===== Data for this task
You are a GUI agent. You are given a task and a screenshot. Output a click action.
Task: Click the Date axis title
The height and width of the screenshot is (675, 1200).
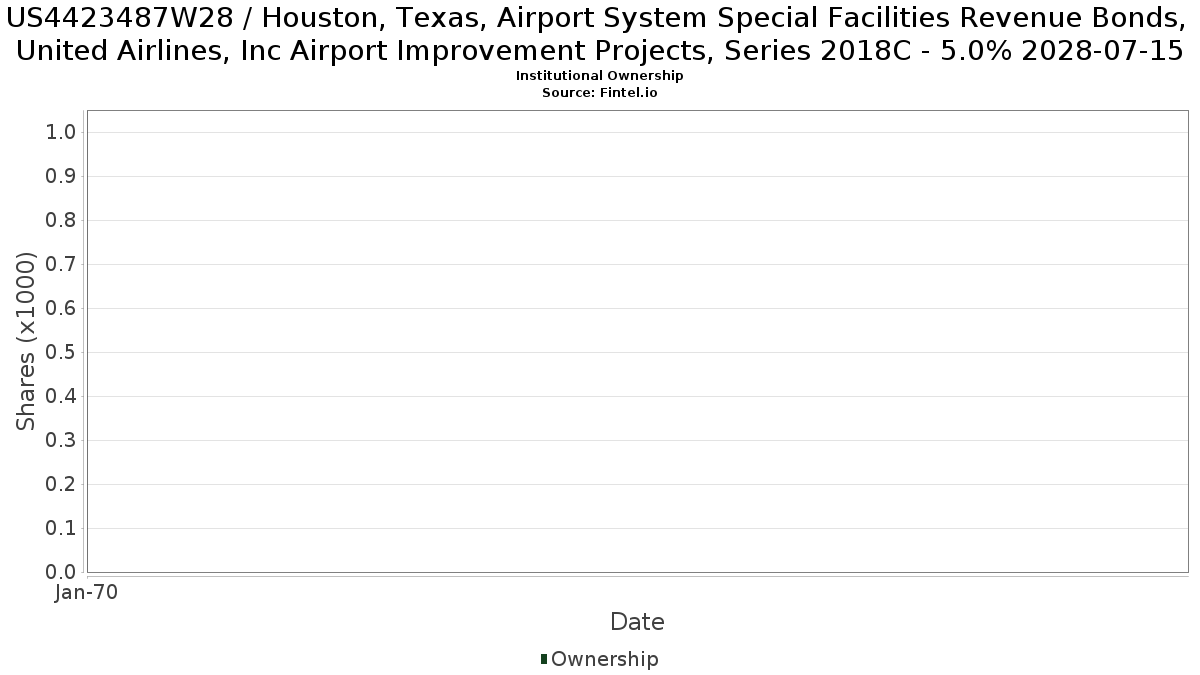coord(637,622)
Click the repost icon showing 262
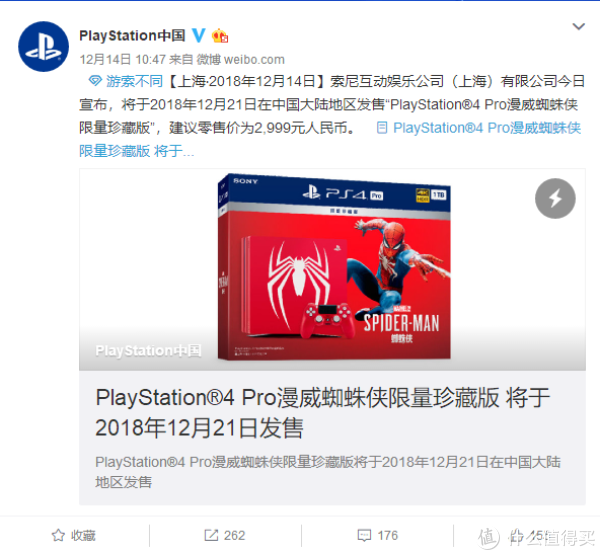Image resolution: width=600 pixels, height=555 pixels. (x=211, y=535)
==========
* To do: Gather every line in the entries above that contains the word "screenshot", and copy each one in full.

* Full response:
You are a GUI agent. You are given a task and a screenshot. Output a click action.
The height and width of the screenshot is (675, 1200).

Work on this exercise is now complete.